NS: They weren’t seeing anything with their own eyes. They were looking at jumpy, out-of-focus images coming from their onboard infrared cameras. In that footage you could see triangle-shaped objects that looked like flying saucers. But the reason the objects were triangular was because the camera’s pupil [the shutter] was triangular. Also, one of the Navy jets was flying off the coast of Los Angeles, where there is lots of air traffic. The triangles blinked just like a commercial aircraft did. I looked at that video and my first question was “Why are you guys showing us this? It’s obvious that the pilots were looking at airplanes.”
TM: What about the military intelligence officer? Do you think he was he lying?
NS: I don’t think he lied. But he admitted that he had only been told about recovered UAP. He had no firsthand, verifiable data. As the great astronomer Carl Sagan used to say, extraordinary claims require extraordinary evidence.
TM: On March 8 the Pentagon released its long-awaited report on UAP. As you’ve more or less been saying, it found that there was no evidence to confirm that alien spacecraft came to Earth and no truth to the allegations that the government was covering up its knowledge of extraterrestrial technology. Do you think the fascination with UAP will now diminish?
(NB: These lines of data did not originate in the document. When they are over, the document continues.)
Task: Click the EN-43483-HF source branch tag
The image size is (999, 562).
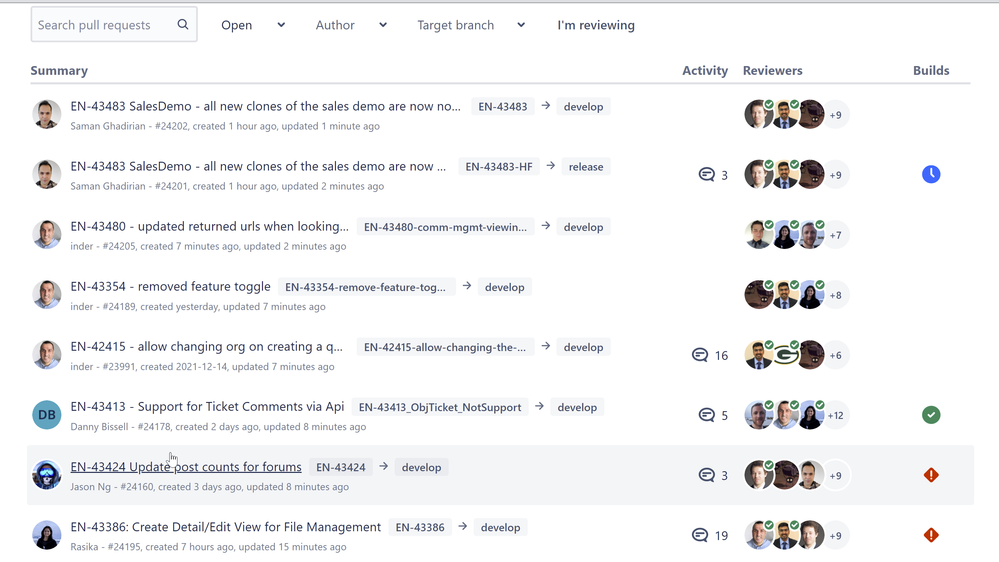Action: pos(499,167)
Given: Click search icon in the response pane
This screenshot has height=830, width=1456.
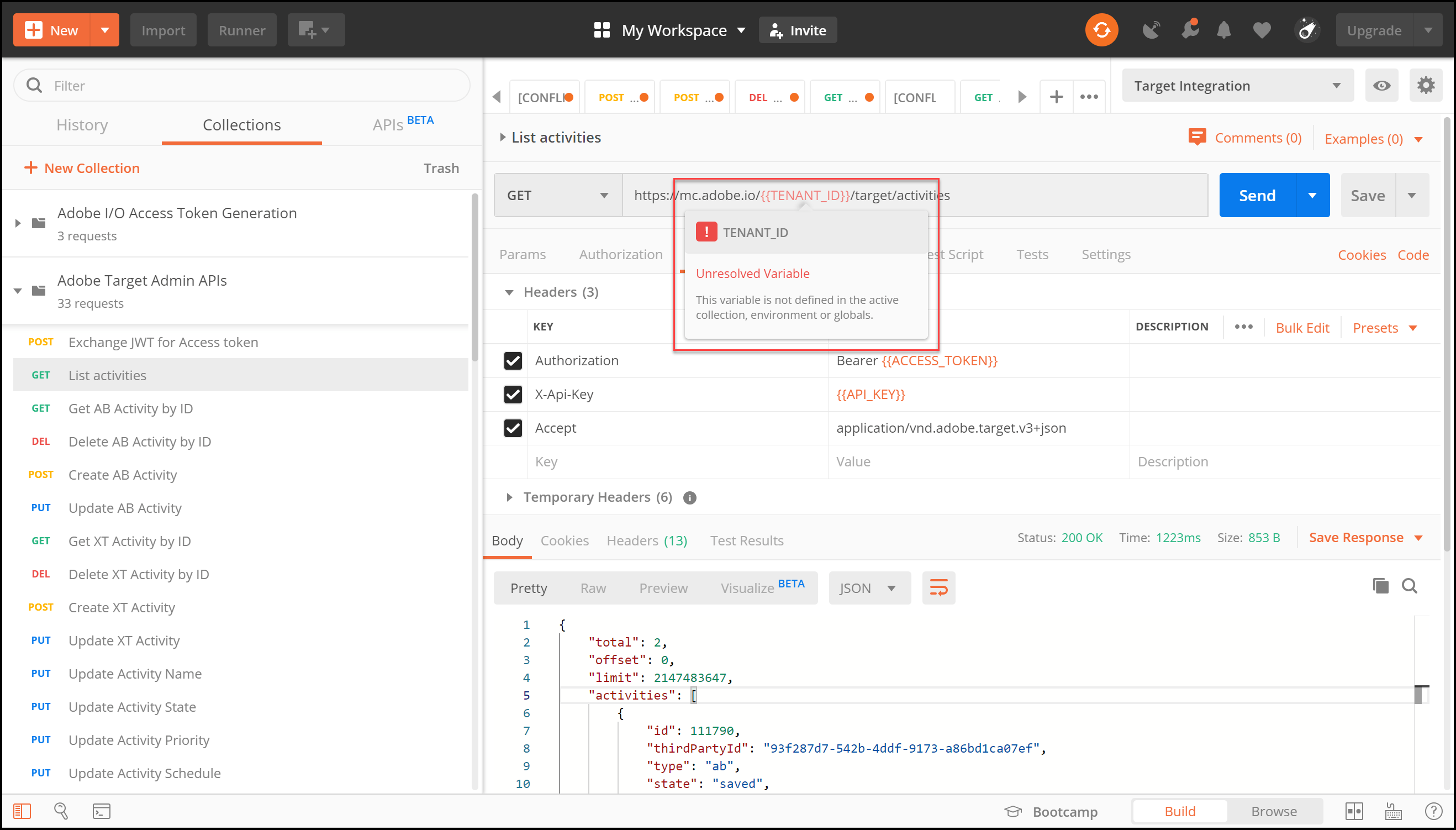Looking at the screenshot, I should pyautogui.click(x=1409, y=586).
NS: Never. The most profound question in all of science is whether there is life elsewhere in the universe. That’s why we’re building new telescopes. It’s why some astronomers are working to create experiments to obtain verifiable, well-calibrated data. And a new generation of astronomers is taking the search seriously. It will take years, but let’s wait to see what they find rather than mull over secondhand stories.
TM: You’re 71 years old. You’ve basically spent your entire adult life looking at the night skies. Do you want to keep looking for UAP?
NS: Of course I do. There’s always the possibility that if you don’t investigate claims about a sighting, you’ll have a chance of missing something big.
TM: The astronomy program you helped launch at A&M eighteen years ago now has 1,077 students enrolled in undergraduate classes, 21 graduate students, and 10 faculty members. Why do so many young people like spending their evenings at A&M’s observatory, looking through telescopes?
NS: This is another good thing about staring at the night sky. It feeds our sense of wonder. We tend to beat the sense of wonder out of kids in grade school and high school. They get the message that figuring stuff out is totally uncool—which is unfortunate, because what’s wonderful about human beings is their ability to wonder. That’s why astronomy appeals to students who are exposed to it. It’s why we’re all so interested in UAP. It restores our natural sense of wonder.
This interview was edited for clarity and length.